I think the point you bring up about publishing negative results is priceless. I think that kind of sincerity is needed in general but for RL that is necessary condition to go up that slope of enlightenment. So many efforts result in the agent learning nothing. Not all but many of those could be interpreted and reported. It can be of help to all the practitioners of the field.
1. Iterated offline (no online access to systems, but we can learn-and-deploy a few number of times, so it's not pure offline)
2. Micro-data: our systems are physical, don't get faster with time, our main bottleneck is extreme small samples.
3. Safety: we cannot "lose" while learning.
On the other hand, our systems are already nicely "feature-extracted", the dimensionality is relatively low (max 100s), so all the representation learning research on RL (atari, robots with camera) is meaningless for us. This also means that we can concentrate on small benchmarks where we can run a lot of experiments (to experimentally validate some choices, but also to report statistically valid results)
So the only remark I have is that sample complexity is important, otherwise I agree with everything.
The main question to me: what would you propose to do? We have a lot of fun internally, learning a ton on CartPole and Acrobot (also holding the SOTA on those), but current reviewing practices are extremely hostile to our niche approach (small dimensions, small systems, small data, but rigorous comparison). Also, for running proper challenges, algorithms should be evaluated on a simulator which requires computational power, and probably a third party that has no stakes in winning (cf ImageNet). Who would that be?

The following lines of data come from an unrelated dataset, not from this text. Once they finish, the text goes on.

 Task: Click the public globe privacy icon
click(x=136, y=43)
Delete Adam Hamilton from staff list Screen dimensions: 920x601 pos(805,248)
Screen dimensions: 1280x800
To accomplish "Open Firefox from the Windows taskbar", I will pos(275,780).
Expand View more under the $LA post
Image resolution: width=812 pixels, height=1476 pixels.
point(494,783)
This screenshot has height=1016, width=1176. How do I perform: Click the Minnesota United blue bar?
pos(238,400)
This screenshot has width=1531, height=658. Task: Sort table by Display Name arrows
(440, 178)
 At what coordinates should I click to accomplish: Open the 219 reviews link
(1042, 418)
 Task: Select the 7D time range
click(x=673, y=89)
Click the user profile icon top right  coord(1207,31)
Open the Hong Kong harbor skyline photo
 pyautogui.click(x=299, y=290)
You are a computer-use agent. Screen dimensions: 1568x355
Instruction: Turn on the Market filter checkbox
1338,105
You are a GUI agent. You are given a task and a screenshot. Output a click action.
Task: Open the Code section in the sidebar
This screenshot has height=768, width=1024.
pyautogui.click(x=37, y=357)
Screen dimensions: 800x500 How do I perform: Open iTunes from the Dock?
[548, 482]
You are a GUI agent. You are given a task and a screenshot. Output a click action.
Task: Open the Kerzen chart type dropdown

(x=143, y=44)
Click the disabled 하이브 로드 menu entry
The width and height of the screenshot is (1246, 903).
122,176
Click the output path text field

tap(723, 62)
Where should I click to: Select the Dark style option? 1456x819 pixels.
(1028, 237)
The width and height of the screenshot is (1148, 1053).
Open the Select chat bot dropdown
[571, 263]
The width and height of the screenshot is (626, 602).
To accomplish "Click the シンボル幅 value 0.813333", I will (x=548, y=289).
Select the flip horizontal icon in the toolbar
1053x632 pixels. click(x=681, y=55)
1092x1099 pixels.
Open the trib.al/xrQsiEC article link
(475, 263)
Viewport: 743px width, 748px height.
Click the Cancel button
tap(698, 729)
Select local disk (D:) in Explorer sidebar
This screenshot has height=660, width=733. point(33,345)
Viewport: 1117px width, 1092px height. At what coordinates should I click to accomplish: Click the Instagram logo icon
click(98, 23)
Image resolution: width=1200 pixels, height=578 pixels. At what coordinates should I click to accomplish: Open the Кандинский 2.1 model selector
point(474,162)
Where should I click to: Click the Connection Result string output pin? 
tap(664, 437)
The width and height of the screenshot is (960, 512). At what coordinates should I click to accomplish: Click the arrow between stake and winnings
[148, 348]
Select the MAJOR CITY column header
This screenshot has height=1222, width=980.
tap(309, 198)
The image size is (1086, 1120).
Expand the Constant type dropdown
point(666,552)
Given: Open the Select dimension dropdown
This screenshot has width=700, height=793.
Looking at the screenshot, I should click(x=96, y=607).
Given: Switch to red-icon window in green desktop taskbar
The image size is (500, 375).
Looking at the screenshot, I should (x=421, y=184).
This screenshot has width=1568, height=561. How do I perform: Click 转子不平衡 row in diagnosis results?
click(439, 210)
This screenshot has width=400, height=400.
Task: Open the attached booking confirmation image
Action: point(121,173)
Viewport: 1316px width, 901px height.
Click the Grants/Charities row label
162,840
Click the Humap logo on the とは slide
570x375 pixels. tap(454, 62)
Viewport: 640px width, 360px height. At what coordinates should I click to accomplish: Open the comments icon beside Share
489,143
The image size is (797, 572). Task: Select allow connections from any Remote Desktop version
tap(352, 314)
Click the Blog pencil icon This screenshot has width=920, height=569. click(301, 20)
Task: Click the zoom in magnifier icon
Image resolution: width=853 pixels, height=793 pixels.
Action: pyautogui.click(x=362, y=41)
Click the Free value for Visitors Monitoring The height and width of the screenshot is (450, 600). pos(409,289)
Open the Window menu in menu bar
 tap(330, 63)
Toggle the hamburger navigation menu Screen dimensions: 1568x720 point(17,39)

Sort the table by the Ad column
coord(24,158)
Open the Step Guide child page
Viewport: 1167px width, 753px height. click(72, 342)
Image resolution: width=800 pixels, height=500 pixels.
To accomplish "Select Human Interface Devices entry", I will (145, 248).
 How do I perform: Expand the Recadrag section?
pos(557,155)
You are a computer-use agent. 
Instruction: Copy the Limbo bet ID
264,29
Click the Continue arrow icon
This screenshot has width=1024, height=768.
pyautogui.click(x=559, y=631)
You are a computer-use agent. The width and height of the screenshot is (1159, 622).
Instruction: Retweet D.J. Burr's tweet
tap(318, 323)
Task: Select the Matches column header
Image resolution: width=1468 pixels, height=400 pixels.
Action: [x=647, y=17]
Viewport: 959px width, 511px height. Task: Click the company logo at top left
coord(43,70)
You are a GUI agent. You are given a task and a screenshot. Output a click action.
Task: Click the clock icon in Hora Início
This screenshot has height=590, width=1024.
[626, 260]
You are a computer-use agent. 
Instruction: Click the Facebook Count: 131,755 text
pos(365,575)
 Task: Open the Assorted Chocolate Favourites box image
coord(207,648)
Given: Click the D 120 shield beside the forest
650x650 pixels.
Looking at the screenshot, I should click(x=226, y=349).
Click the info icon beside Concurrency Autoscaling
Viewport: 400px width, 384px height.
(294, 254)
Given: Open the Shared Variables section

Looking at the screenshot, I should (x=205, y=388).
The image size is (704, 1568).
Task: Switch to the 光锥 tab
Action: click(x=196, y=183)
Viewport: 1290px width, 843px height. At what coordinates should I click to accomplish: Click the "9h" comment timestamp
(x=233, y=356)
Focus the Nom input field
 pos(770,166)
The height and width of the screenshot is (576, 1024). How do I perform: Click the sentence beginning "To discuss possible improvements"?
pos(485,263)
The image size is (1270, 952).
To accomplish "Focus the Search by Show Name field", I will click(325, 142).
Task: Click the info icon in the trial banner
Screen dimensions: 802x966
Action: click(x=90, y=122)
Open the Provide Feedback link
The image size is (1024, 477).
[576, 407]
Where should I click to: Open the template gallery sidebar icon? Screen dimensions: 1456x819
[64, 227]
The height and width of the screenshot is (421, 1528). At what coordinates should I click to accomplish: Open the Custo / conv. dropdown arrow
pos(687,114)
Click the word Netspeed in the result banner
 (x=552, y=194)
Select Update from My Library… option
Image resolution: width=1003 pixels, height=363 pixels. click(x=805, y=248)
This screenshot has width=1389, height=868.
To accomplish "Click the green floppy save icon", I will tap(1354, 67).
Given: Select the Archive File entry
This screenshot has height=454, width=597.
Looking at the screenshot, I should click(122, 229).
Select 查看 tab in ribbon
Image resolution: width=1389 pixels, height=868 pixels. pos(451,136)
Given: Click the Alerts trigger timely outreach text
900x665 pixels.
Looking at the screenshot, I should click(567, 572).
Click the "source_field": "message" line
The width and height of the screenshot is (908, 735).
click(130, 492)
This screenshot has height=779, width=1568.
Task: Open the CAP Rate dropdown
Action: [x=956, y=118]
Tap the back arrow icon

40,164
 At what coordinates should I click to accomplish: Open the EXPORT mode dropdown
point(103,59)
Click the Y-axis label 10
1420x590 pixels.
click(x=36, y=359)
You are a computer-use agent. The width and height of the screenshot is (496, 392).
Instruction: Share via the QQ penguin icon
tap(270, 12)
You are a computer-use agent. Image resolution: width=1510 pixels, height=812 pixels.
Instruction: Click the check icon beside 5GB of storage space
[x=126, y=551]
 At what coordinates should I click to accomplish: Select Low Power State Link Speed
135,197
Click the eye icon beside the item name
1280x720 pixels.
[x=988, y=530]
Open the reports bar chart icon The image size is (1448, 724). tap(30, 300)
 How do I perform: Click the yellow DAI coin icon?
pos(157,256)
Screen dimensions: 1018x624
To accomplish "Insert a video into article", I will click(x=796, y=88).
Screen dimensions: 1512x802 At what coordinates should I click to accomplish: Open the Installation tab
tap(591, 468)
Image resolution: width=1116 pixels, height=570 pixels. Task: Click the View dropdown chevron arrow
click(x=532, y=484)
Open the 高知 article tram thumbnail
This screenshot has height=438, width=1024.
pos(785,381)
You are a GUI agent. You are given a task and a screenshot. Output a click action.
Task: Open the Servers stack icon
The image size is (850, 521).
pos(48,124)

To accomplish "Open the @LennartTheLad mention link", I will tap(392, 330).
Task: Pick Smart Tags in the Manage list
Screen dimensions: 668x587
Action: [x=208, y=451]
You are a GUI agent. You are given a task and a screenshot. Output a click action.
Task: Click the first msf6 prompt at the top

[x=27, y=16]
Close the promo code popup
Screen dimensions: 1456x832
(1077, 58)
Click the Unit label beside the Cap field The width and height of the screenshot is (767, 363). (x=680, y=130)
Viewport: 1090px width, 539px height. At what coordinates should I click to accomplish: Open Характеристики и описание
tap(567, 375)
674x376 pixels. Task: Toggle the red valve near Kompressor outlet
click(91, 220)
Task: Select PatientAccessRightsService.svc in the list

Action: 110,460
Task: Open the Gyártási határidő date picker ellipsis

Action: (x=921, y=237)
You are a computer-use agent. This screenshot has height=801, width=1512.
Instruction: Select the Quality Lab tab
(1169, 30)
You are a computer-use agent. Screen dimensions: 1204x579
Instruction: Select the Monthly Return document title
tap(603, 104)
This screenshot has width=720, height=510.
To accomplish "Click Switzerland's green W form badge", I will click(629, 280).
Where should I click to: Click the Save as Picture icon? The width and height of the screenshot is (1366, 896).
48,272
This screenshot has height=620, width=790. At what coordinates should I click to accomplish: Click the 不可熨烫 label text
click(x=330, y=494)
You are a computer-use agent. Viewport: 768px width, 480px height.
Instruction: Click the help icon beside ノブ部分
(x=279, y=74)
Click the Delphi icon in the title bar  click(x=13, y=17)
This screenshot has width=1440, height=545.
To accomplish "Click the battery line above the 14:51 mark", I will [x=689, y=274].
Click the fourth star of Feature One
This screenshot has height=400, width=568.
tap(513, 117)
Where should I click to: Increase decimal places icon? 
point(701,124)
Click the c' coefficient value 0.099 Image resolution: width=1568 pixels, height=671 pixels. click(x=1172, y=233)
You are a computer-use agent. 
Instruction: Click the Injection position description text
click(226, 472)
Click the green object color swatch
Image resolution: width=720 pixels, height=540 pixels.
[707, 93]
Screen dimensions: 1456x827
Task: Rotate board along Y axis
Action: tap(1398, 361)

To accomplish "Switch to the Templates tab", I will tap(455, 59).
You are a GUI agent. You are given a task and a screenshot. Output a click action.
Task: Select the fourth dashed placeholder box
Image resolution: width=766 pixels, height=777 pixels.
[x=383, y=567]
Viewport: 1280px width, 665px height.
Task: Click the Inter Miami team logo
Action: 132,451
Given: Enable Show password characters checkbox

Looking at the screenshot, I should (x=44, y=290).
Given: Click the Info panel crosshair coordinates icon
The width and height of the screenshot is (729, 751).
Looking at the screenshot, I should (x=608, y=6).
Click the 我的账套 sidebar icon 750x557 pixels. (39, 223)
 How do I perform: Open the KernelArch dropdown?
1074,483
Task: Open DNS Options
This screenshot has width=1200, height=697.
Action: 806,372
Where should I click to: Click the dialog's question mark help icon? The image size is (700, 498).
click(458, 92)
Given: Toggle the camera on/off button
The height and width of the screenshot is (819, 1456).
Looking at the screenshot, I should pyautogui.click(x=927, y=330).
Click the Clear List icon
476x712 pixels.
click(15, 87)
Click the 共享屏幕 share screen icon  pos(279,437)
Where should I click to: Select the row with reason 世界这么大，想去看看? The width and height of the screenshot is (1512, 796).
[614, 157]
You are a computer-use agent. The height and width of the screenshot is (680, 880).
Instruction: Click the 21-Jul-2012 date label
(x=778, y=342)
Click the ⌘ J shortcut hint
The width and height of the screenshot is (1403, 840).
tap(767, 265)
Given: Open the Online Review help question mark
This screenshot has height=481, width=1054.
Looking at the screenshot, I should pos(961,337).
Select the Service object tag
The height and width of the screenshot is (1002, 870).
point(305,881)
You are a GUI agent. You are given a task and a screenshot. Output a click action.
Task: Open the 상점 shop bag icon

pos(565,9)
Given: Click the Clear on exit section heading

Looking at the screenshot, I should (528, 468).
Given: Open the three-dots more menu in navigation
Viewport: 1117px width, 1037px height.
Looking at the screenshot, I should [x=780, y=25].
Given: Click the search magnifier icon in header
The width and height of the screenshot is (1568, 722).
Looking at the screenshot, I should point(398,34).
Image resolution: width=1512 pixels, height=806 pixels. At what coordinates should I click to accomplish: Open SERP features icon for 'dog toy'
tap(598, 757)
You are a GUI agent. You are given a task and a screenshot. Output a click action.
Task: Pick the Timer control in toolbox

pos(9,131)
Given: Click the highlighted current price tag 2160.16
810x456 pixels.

This is a great thought provoking post. I particularly like that you highlighted these two different views of RL research (RL-first vs deployable RL). It seems to me that more explicit acknowledgment of these two views would help the RL community progress particularly with respect to how papers are reviewed. Reviewers and authors implicitly take on one of these two views and when they differ a paper may be judged unfairly. For instance, RL-first reviewers may prefer tabula rasa learning and look down on the use of domain knowledge whereas deployable-RL reviewers may want to judge an assumption of domain knowledge based on how reasonable or broadly applicable it is (e.g., assuming an imperfect domain simulator is a mild assumption for many applications). Explicit acknowledgment of what view a paper is written for could make it easier to decide what criteria to apply to the paper.
I disagree with "Criticize others' research" especially "..ask how a paper gets the field closer to real-world impact. If you are a senior reviewer or an area chair - consider instructing your reviewers to judge papers differently..." This is clearly not a good idea as it makes reviewing process even more noisy, e..g reviewers can simply ask for unrealistic use cases or use this to kill a paper if they don't like the paper.
I think the opposite - by aligning reviewers with real world progress, we will *reduce noise*. I can accept my paper being rejected from a top tier venue for not showing real world value - this is the case in many other fields. I am much less happy with the current state, where a paper gets killed for not showing results on some reviewer’s favorite-yet-arbitrary game.
I disagree with this perspective. I think the claim
> with the current knowledge in the field, we believe there are concrete benefits to reap in deployable RL
is probably false, and at minimum need more justification. My expectation is that 95% of real-world tasks are best solved by paying humans to complete the task, recording their actions, and doing imitation learning on the resulting dataset. I would predict that almost every challenge that is proposed will be solved this way for the forseeable future.
The only reason to study or care about RL is to make progress towards the RL-first dream.
Definitely, we refer to it in point 2 - “acquiring labelled demonstrations can significantly speed up learning”. This is exactly the point - if you try to solve a real problem, you’ll make the most of existing (and affordable) technology, and only then develop new technology to push the boundary. A lot of current RL research tries to re-solve solved problems using RL.
> 95% of real-world tasks are best solved by paying humans to complete the task
> RL-first
What kind of real-world tasks do you have in mind?
We are definitely not against RL first - it's an exciting direction to study.
Still, there are real problems that can be solved without RL first technology. Some examples, which I'm personally familiar with (but there are many more!), are autonomous driving, logistics, computer networks, and computer security. The point is problems for which *humans are not very good at exemplifying solutions*, and RL can potentially bring much value - outperform humans operators.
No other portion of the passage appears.